ナタリー PowerPush - 中塚武 meets 土岐麻子

旧友が初めて語り合う音楽のハナシ

スタジオの窓越しに出会った

──当時はバンドブームの真っただ中だと思うのですが、当時コピーしていたバンドは?

中塚 僕は爆風スランプとサザン(オールスターズ)ですね。爆風スランプの初期ベーシスト、江川ほーじんさんが大好きで。江川さんとファンキー末吉さんのリズム隊が好きで、そこからルーツを下っていったというか。江川さんがラリー・グラハムが好きだっていうんでSLY & THE FAMILY STONEを聴いてみたり、そっからJB(ジェームス・ブラウン)に入ったり。

──ファンクミュージックのほうに。

土岐麻子

土岐 はー、なるほどー。

中塚 そうか、土岐ちゃんとは本当にこういう音楽の話したことないもんね。

土岐 ルーツの話も笛の話も初めてですし(笑)。大学は同じだったけどサークルが違うんですよね。同じ音楽のサークルでも。私はMMT(Modern Music Troop)っていう当時渋谷系フォロワーが多かったサークルに入っていて。ちょっとスカしたマッシュルームカットの人とかがいっぱいいるみたいな。中塚さんがいたのは学内でも一番大きな音楽サークルで、爆風みたいなファンキーなバンドから、メタルバンドから、歌謡曲みたいなものまでありましたよね。メジャー感のあるバンドが多いサークルなのに、中塚さんはおしゃれでキッチュな音楽で。だけど、最初の頃話しててびっくりしたのが、小西(康陽)さんのこと知らなかったんだよね。QYPTHONEみたいな音楽をやっておきながら(笑)。

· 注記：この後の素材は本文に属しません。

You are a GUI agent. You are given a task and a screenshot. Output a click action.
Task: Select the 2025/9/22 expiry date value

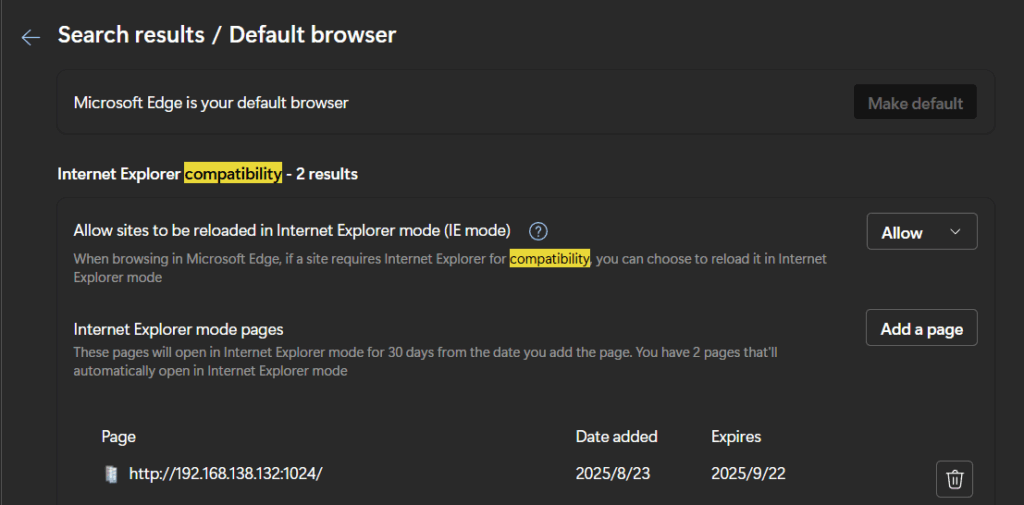[x=748, y=474]
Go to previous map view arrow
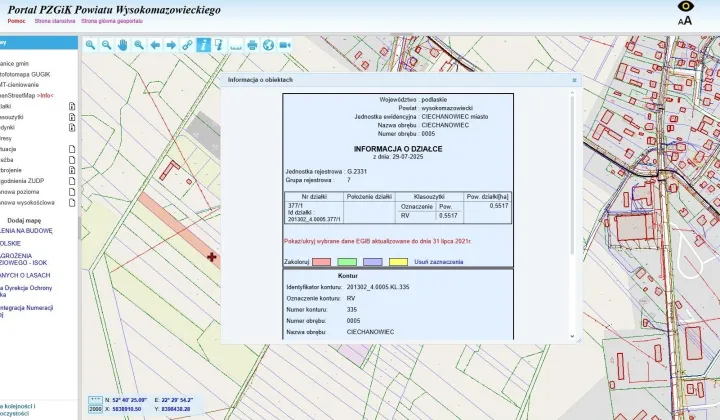 pos(155,45)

中塚 MMTの親玉かな?って思ってたの。マッシュルームだから(笑)。

──ルーツは違うのに、行き着いたところは同じだったという。じゃあ、在学中は交流もなく?

中塚 いや、みんな使ってるスタジオが同じで、いろんなサークルが入れ替わり立ち替わり練習しに来るんですよ。そこで、みんななんとなく知り合うんですよね。窓から見えるから、いい感じのバンドはチェックしとくみたいな(笑)。みんなスタジオの窓越しに出会った。Cymbalsのみんなともそこで知り合ったんだよね。

──QYPTHONEの結成は在学中に?

中塚 4年生の頃ですね。僕はナムコで働くことになったんですけど「バンドは持ってたいな」と思って結成したのがQYPTHONEなんです。

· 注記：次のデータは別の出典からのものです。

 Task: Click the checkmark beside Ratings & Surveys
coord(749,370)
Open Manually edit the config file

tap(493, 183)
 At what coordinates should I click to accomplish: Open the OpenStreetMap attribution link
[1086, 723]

──QYPTHONEではどういう音楽をやりたいと思っていたんですか?

中塚 ファンクですね。ファンクと60'sを混ぜ合わせたものがやりたかったんですよ。でも持ってるシンセは単音なので(笑)。モノシンセとサンプラーを使って、どこまで少ない音でやれるか。音数の少ないファンクにしたかったんです。

──クラブミュージックの様式を使ってモッズのようなことをやるバンドだな、と思ってました。

中塚 ああ、そうですね。そういう感じ。そんでギターにもコードを弾かせない。「単音でやって」って(笑)。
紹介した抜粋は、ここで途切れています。